■ What this task involves
Two lines in the data below mark the range: the one with "You are a GUI" and the one with "Task: Click the". Return both, along with every line between them, exactly.

————————

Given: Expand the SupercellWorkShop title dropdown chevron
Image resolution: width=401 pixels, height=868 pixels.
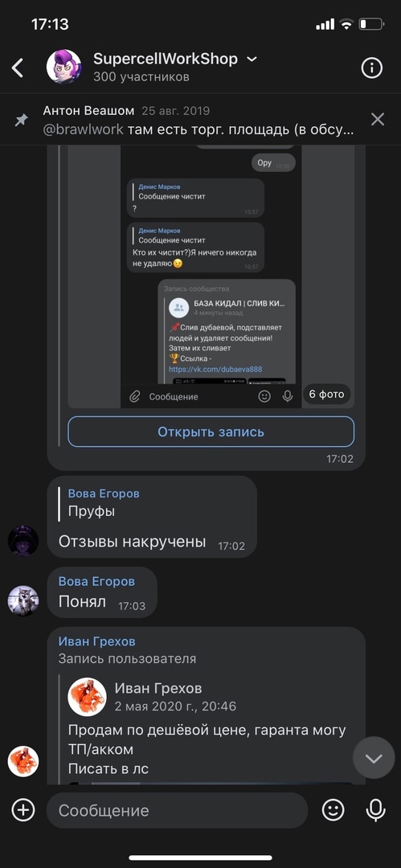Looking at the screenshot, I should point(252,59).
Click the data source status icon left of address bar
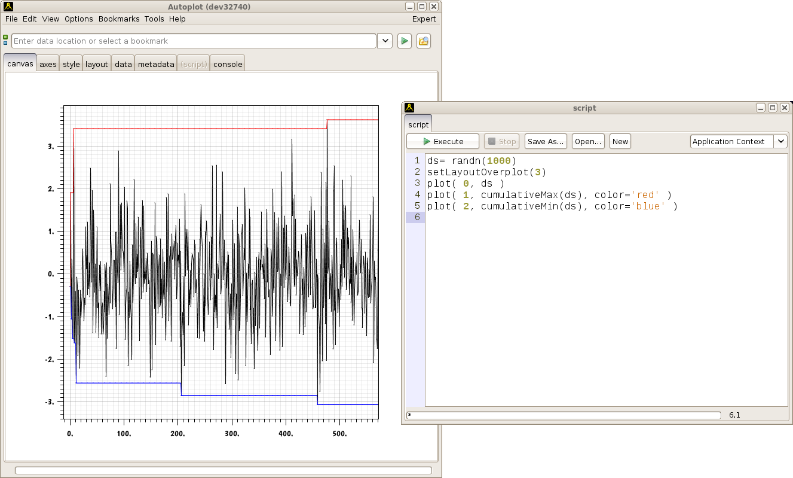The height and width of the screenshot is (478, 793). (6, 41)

————————

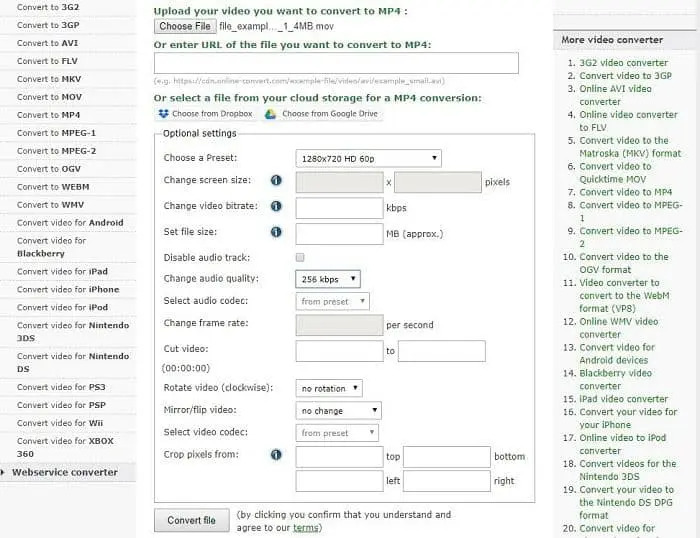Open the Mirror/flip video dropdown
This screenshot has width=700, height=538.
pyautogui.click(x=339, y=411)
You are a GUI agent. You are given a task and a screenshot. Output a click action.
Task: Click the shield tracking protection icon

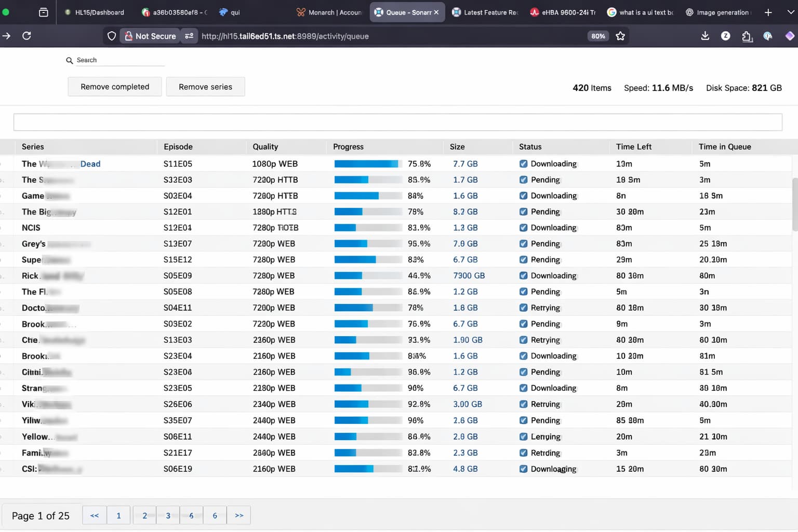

————————

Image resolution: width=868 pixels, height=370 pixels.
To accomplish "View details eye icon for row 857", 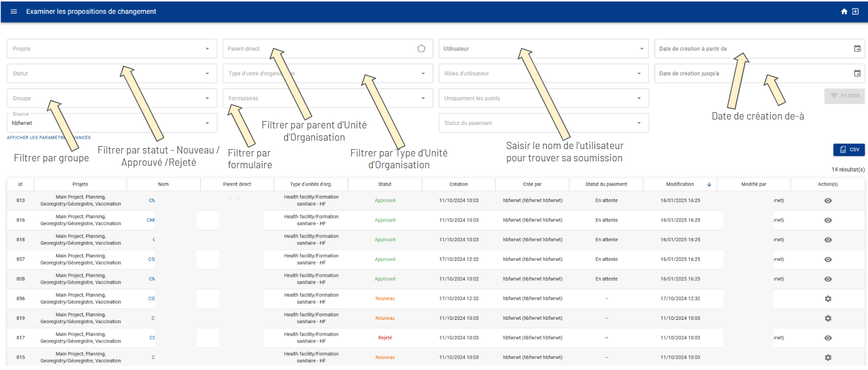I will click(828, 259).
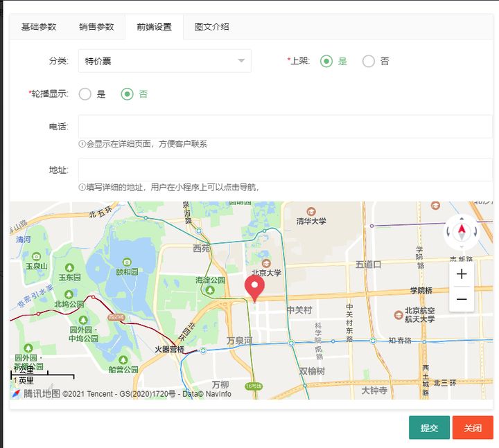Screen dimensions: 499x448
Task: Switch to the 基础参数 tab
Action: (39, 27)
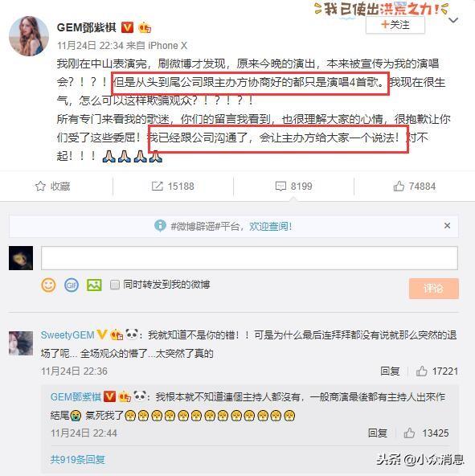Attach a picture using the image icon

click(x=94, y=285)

————————

■ Written response
You are a GUI agent. You are given a task and a screenshot. Output a click action.
Task: Click the shield tracking protection icon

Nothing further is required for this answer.